_WORK REQUIRED_:
Return the full listing, character for character.

/---

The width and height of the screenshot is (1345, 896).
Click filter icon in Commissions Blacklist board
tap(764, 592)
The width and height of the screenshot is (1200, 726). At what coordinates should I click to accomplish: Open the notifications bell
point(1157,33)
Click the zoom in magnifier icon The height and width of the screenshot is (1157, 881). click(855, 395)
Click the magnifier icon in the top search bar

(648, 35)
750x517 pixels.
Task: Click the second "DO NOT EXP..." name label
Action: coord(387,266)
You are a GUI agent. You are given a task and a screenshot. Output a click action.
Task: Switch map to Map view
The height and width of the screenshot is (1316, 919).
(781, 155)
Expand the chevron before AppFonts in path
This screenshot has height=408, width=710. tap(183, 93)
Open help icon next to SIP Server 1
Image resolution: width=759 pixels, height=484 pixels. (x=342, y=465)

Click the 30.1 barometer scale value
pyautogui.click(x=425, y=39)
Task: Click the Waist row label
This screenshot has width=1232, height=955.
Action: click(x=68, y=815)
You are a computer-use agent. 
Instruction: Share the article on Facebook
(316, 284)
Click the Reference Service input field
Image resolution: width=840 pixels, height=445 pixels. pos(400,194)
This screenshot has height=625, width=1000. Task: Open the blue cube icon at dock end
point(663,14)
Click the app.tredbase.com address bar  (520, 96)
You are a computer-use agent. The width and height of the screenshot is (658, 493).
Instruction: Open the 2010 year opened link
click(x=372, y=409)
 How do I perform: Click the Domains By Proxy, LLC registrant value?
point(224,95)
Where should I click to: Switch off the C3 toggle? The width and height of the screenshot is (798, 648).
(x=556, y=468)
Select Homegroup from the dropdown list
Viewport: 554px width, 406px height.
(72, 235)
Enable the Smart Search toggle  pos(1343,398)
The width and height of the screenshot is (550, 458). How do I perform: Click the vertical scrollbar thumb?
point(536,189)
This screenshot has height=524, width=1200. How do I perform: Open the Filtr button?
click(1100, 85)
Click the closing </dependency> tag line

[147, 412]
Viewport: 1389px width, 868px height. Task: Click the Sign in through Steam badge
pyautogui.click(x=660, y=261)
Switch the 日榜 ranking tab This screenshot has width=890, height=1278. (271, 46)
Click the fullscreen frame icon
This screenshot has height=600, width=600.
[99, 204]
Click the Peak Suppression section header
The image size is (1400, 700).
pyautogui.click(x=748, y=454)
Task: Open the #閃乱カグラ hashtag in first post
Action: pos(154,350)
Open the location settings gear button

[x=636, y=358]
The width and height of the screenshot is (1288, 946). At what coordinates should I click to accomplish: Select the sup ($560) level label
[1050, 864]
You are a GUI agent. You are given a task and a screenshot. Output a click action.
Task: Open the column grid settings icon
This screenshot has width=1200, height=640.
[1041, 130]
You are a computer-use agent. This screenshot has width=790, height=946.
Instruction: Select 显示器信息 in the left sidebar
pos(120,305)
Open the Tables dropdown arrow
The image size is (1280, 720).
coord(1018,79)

\---

_EXERCISE SOLUTION_:
The width and height of the screenshot is (1345, 896).
Click filter icon in Commissions Blacklist board
tap(764, 592)
The width and height of the screenshot is (1200, 726). At what coordinates should I click to accomplish: Open the notifications bell
point(1157,33)
Click the zoom in magnifier icon The height and width of the screenshot is (1157, 881). click(855, 395)
Click the magnifier icon in the top search bar

(648, 35)
750x517 pixels.
Task: Click the second "DO NOT EXP..." name label
Action: coord(387,266)
You are a GUI agent. You are given a task and a screenshot. Output a click action.
Task: Switch map to Map view
The height and width of the screenshot is (1316, 919).
(781, 155)
Expand the chevron before AppFonts in path
This screenshot has height=408, width=710. tap(183, 93)
Open help icon next to SIP Server 1
Image resolution: width=759 pixels, height=484 pixels. (x=342, y=465)

Click the 30.1 barometer scale value
pyautogui.click(x=425, y=39)
Task: Click the Waist row label
This screenshot has width=1232, height=955.
Action: click(x=68, y=815)
You are a computer-use agent. 
Instruction: Share the article on Facebook
(316, 284)
Click the Reference Service input field
Image resolution: width=840 pixels, height=445 pixels. pos(400,194)
This screenshot has height=625, width=1000. Task: Open the blue cube icon at dock end
point(663,14)
Click the app.tredbase.com address bar  (520, 96)
You are a computer-use agent. The width and height of the screenshot is (658, 493).
Instruction: Open the 2010 year opened link
click(x=372, y=409)
 How do I perform: Click the Domains By Proxy, LLC registrant value?
point(224,95)
Where should I click to: Switch off the C3 toggle? The width and height of the screenshot is (798, 648).
(x=556, y=468)
Select Homegroup from the dropdown list
Viewport: 554px width, 406px height.
(72, 235)
Enable the Smart Search toggle  pos(1343,398)
The width and height of the screenshot is (550, 458). How do I perform: Click the vertical scrollbar thumb?
point(536,189)
This screenshot has height=524, width=1200. How do I perform: Open the Filtr button?
click(1100, 85)
Click the closing </dependency> tag line

[147, 412]
Viewport: 1389px width, 868px height. Task: Click the Sign in through Steam badge
pyautogui.click(x=660, y=261)
Switch the 日榜 ranking tab This screenshot has width=890, height=1278. (271, 46)
Click the fullscreen frame icon
This screenshot has height=600, width=600.
[99, 204]
Click the Peak Suppression section header
The image size is (1400, 700).
pyautogui.click(x=748, y=454)
Task: Open the #閃乱カグラ hashtag in first post
Action: pos(154,350)
Open the location settings gear button

[x=636, y=358]
The width and height of the screenshot is (1288, 946). At what coordinates should I click to accomplish: Select the sup ($560) level label
[1050, 864]
You are a GUI agent. You are given a task and a screenshot. Output a click action.
Task: Open the column grid settings icon
This screenshot has width=1200, height=640.
[1041, 130]
You are a computer-use agent. This screenshot has width=790, height=946.
Instruction: Select 显示器信息 in the left sidebar
pos(120,305)
Open the Tables dropdown arrow
The image size is (1280, 720).
coord(1018,79)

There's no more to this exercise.